Нэнси пробудила в нем те давние желания, которые он тщательно подавлял. Сидя рядом с маленькой графиней, он испытал такие чувства, которых давно уже не испытывал: нежность и стремление защитить молодую женщину. После неудачи с Нэнси Вир ужасно тосковал и страдал. Сейчас он твердо знал, что с этим покончено, и им овладели совсем иные эмоции — более глубокие, сильные и яркие.

— Вы очень несчастны? — спросил он, и когда его глаза встретились с полными слез глазами графини, Вир Уинтертон понял, что его будущее определилось. Запари бросил своих двух юных жен до того, как познакомился с третьей. Первая покончила с собой, вторая тоже умерла преждевременной смертью, злоупотребляя алкоголем и наркотиками.
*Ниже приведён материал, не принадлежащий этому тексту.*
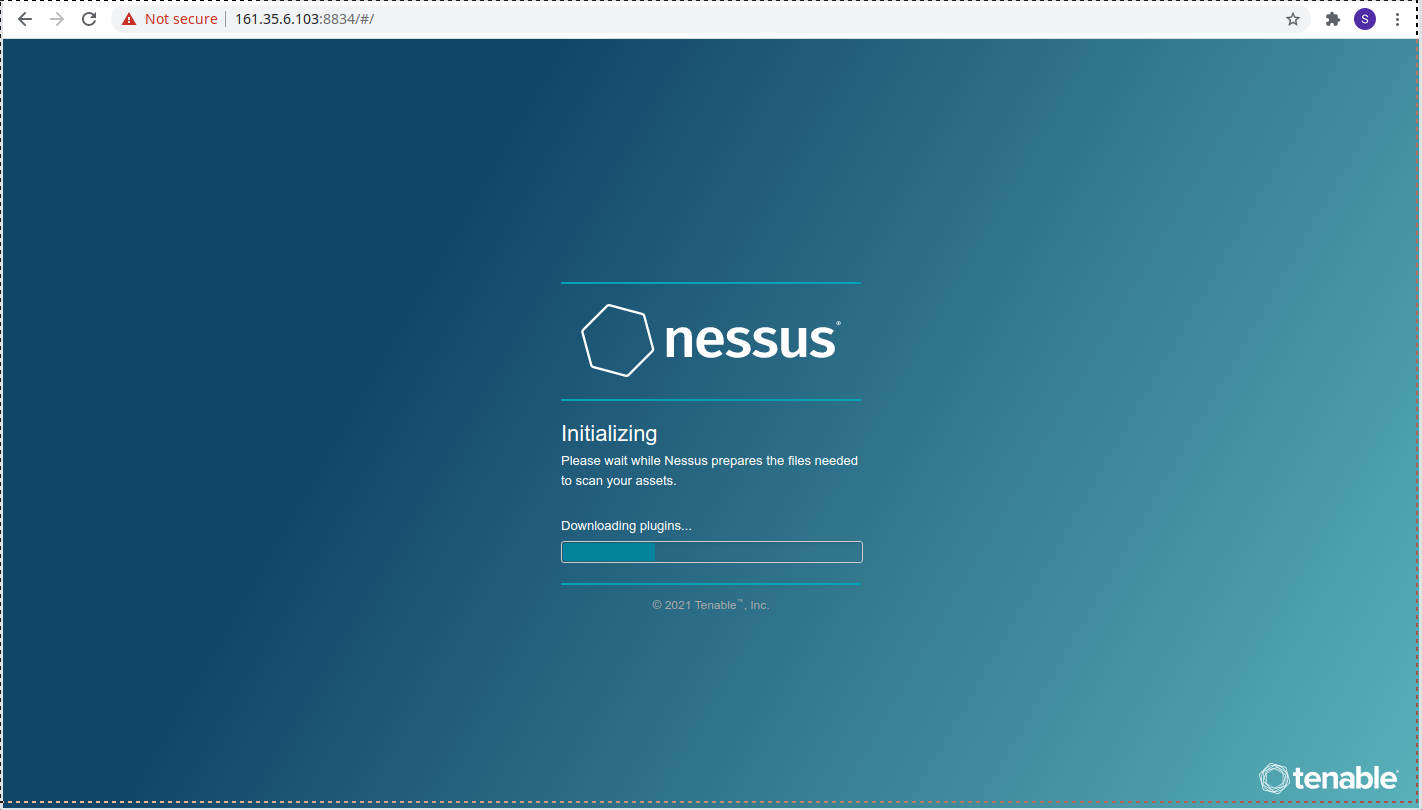
Task: Click the browser back arrow
Action: coord(25,19)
Но третья должна стать герцогиней Мелдон. — Пойдемте, — заботливо предложил Вир, и когда она встала, он естественным движением обнял ее за плечи.

Не надо спешить. Пока было достаточно того, что она не отшатнулась от него. До Вира доходили слухи, что Запари уже надоела его молодая жена. Если это так, может быть, все удастся уладить миром, и они договорятся как мужчина с мужчиной. Запари был довольно знатен, но Вир сомневался, что его состояние так велико, как хотелось бы графу. Существенная добавка могла бы склонить его предоставить свободу третьей жене, раз уж он мог так безжалостно бросить двух предыдущих.